*** RECORD SET ***

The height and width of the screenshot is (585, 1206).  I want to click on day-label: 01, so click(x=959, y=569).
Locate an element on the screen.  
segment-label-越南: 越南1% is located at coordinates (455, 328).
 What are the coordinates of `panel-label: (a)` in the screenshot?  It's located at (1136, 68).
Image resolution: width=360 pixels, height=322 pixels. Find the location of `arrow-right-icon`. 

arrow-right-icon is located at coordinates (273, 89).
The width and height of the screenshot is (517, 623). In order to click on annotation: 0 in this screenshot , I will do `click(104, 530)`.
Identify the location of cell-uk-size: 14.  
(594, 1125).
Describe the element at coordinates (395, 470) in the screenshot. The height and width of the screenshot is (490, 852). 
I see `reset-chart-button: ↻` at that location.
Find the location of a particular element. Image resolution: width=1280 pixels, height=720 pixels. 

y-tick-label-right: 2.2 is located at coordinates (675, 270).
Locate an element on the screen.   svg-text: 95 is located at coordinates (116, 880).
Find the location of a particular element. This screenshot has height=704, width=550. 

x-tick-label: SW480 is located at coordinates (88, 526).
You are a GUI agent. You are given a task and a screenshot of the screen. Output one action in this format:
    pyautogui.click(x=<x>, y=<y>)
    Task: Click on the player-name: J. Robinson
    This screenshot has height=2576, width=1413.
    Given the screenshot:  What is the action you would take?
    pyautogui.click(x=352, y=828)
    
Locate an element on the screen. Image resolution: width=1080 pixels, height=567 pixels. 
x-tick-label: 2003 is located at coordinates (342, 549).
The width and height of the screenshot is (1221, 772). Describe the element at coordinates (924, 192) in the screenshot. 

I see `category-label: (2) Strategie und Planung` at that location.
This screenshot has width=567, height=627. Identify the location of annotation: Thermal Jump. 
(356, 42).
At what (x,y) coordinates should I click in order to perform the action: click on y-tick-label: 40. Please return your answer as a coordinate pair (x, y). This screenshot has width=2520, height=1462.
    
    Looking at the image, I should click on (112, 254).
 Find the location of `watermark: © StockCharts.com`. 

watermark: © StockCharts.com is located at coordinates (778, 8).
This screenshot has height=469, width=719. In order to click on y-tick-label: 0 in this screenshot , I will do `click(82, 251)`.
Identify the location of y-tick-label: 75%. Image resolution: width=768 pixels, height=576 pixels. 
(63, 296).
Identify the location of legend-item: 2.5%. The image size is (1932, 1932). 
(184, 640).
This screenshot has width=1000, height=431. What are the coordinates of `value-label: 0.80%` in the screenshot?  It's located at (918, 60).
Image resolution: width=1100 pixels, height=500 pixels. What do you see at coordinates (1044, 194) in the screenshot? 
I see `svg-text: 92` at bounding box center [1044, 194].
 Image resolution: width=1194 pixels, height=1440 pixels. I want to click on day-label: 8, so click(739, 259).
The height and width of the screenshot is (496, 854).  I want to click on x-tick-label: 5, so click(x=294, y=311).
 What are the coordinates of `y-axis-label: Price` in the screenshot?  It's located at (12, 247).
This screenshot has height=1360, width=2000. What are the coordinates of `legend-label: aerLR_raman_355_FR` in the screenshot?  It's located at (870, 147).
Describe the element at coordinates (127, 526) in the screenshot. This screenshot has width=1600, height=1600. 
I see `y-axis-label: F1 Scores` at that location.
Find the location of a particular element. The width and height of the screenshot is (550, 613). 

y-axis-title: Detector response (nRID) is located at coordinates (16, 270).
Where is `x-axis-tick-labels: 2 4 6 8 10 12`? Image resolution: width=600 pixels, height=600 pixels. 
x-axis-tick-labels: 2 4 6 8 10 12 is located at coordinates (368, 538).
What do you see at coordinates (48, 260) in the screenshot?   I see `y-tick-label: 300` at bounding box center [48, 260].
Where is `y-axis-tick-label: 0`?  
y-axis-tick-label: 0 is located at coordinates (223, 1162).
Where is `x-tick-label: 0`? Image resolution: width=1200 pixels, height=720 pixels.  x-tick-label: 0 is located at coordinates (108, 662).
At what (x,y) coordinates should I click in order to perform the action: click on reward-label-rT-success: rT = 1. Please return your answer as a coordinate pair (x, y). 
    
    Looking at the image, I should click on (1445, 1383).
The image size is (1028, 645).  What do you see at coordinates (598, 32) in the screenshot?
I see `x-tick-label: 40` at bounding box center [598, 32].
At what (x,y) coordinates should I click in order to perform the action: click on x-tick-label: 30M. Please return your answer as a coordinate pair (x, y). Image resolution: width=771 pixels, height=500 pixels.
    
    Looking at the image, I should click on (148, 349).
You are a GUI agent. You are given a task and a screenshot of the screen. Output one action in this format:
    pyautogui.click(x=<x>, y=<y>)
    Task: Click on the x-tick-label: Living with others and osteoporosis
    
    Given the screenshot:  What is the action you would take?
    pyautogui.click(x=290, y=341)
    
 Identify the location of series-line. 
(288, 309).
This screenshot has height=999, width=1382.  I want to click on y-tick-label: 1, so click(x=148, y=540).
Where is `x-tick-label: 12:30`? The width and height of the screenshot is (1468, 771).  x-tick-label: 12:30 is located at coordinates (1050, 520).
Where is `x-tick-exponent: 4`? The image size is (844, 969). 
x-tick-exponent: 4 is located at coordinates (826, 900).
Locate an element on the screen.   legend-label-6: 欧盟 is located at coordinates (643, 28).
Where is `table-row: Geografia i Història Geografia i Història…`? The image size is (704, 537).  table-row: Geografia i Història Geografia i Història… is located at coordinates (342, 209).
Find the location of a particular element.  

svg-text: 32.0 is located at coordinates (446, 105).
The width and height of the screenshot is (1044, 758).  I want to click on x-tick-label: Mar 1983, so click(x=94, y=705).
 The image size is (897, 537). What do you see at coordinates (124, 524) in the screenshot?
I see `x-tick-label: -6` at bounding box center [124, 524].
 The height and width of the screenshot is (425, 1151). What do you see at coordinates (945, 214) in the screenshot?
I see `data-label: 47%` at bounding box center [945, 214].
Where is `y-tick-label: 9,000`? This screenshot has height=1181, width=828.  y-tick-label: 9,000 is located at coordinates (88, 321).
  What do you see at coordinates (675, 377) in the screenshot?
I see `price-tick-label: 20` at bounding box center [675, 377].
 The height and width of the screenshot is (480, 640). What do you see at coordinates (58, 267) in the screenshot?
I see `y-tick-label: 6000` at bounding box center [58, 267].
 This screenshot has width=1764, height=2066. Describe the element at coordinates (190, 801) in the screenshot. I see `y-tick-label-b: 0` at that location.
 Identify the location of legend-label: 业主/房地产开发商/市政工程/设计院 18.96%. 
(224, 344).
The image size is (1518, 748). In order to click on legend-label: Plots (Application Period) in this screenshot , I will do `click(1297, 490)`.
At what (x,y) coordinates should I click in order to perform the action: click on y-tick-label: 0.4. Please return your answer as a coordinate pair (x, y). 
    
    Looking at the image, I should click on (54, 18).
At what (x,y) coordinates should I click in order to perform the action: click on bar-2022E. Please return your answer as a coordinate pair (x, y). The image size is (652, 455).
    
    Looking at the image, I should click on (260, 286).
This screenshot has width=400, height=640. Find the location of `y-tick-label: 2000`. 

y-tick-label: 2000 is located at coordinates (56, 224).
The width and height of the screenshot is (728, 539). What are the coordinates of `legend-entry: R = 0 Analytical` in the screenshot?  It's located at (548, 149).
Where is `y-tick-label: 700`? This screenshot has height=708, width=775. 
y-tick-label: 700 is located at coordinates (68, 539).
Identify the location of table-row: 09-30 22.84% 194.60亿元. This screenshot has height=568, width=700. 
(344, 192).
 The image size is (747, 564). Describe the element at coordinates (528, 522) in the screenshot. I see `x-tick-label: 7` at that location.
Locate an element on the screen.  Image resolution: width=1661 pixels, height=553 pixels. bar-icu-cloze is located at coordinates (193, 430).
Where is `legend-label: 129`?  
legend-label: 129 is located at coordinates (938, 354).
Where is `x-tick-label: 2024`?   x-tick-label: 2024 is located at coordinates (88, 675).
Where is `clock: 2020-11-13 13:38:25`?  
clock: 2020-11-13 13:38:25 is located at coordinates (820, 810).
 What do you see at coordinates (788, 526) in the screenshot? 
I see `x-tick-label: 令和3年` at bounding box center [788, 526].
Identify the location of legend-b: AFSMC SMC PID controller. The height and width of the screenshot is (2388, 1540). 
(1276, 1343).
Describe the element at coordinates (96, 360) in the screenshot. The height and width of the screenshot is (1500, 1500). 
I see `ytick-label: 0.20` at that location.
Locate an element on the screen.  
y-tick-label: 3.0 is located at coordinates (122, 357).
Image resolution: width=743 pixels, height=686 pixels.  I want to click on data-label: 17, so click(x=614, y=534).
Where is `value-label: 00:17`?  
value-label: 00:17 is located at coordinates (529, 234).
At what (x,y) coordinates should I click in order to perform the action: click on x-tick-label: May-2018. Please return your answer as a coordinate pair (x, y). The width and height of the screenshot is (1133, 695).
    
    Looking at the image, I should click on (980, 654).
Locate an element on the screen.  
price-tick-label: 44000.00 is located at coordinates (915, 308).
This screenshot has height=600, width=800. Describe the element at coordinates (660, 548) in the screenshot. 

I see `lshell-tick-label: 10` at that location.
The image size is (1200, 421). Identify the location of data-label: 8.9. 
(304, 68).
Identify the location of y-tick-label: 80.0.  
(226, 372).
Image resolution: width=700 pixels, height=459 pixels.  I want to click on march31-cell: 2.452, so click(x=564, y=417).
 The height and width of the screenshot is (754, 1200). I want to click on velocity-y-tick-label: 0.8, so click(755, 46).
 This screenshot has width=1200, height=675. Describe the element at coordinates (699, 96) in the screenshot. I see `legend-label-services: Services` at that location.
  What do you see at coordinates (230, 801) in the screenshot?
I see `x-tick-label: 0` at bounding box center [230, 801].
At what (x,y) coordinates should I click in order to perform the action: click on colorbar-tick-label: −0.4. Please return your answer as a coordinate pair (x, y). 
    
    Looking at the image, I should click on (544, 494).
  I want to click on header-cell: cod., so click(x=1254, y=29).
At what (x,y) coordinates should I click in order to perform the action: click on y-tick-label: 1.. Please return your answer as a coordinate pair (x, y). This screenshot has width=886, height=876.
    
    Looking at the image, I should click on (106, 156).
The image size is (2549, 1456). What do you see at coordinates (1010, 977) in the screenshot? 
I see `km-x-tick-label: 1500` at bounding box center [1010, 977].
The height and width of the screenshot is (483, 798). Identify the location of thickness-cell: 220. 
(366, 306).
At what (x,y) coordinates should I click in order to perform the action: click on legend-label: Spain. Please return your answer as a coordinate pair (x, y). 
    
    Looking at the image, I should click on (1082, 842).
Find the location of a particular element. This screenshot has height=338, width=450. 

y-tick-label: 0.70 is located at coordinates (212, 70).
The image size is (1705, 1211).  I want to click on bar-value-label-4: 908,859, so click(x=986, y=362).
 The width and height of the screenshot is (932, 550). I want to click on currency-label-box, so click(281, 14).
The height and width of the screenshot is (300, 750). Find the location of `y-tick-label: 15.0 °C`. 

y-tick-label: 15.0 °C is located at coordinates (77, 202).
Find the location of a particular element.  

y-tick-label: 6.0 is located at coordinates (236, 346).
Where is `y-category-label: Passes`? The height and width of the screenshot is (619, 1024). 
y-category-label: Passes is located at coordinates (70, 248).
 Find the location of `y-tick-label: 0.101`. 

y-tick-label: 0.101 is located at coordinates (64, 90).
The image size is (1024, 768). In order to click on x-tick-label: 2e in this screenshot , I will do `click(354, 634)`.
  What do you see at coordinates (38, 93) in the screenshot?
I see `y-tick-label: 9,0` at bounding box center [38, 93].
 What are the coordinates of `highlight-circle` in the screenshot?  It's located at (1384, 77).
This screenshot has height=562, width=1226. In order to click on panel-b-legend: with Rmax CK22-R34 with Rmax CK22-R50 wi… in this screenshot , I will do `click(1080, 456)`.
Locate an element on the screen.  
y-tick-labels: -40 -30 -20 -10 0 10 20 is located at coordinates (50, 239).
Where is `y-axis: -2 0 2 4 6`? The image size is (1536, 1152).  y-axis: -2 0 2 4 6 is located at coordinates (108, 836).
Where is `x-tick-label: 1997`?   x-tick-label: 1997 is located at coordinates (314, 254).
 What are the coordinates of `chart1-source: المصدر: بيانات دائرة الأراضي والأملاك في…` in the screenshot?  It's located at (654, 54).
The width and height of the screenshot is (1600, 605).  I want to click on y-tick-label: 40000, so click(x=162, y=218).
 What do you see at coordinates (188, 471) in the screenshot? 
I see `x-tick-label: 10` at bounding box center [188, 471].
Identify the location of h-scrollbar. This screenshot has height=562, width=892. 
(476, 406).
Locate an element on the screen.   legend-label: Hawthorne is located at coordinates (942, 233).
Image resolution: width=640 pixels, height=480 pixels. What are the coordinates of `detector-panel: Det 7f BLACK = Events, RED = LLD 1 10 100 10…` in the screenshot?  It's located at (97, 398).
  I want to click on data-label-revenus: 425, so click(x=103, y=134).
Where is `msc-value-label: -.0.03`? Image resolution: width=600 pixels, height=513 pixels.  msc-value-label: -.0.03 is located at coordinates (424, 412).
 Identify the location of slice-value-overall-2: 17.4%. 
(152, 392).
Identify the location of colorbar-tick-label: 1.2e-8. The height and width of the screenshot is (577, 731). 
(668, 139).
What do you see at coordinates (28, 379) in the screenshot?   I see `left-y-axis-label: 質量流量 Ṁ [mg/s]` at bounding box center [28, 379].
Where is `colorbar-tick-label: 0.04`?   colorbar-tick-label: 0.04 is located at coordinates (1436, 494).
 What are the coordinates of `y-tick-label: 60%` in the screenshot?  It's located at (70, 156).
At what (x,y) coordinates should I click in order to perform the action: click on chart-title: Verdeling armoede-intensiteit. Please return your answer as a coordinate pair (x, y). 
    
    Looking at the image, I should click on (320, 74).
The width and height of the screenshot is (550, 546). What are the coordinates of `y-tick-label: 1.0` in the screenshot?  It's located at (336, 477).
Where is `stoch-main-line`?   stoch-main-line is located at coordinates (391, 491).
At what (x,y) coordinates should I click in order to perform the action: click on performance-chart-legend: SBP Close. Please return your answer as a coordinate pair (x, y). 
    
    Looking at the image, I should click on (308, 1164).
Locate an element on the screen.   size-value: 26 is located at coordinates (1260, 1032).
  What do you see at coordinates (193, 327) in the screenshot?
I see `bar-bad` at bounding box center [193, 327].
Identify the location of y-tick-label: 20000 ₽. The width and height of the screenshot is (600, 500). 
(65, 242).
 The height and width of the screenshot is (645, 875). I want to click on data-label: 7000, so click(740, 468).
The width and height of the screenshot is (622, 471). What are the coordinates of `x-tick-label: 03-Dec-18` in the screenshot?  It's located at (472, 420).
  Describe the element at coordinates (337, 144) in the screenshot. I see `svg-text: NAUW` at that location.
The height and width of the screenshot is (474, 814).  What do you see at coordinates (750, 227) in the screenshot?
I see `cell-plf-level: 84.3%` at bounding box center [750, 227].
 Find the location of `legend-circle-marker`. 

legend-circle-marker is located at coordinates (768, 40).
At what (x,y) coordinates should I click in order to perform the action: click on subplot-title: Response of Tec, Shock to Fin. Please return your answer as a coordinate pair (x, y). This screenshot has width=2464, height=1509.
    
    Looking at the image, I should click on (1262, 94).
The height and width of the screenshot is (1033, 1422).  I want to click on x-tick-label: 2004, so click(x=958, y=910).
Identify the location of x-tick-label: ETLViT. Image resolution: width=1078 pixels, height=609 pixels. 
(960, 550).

*** End of RECORD SET ***

• _TASK GOAL_: Can you copy the records word for word, starting at the very beginning and stopping after the line that contains "coordinates (116, 880)."?

• _SOLVED PROBLEM_:
The height and width of the screenshot is (585, 1206).  I want to click on day-label: 01, so click(x=959, y=569).
Locate an element on the screen.  
segment-label-越南: 越南1% is located at coordinates (455, 328).
 What are the coordinates of `panel-label: (a)` in the screenshot?  It's located at (1136, 68).
Image resolution: width=360 pixels, height=322 pixels. Find the location of `arrow-right-icon`. 

arrow-right-icon is located at coordinates (273, 89).
The width and height of the screenshot is (517, 623). In order to click on annotation: 0 in this screenshot , I will do `click(104, 530)`.
Identify the location of cell-uk-size: 14.  
(594, 1125).
Describe the element at coordinates (395, 470) in the screenshot. The height and width of the screenshot is (490, 852). 
I see `reset-chart-button: ↻` at that location.
Find the location of a particular element. Image resolution: width=1280 pixels, height=720 pixels. 

y-tick-label-right: 2.2 is located at coordinates (675, 270).
Locate an element on the screen.   svg-text: 95 is located at coordinates (116, 880).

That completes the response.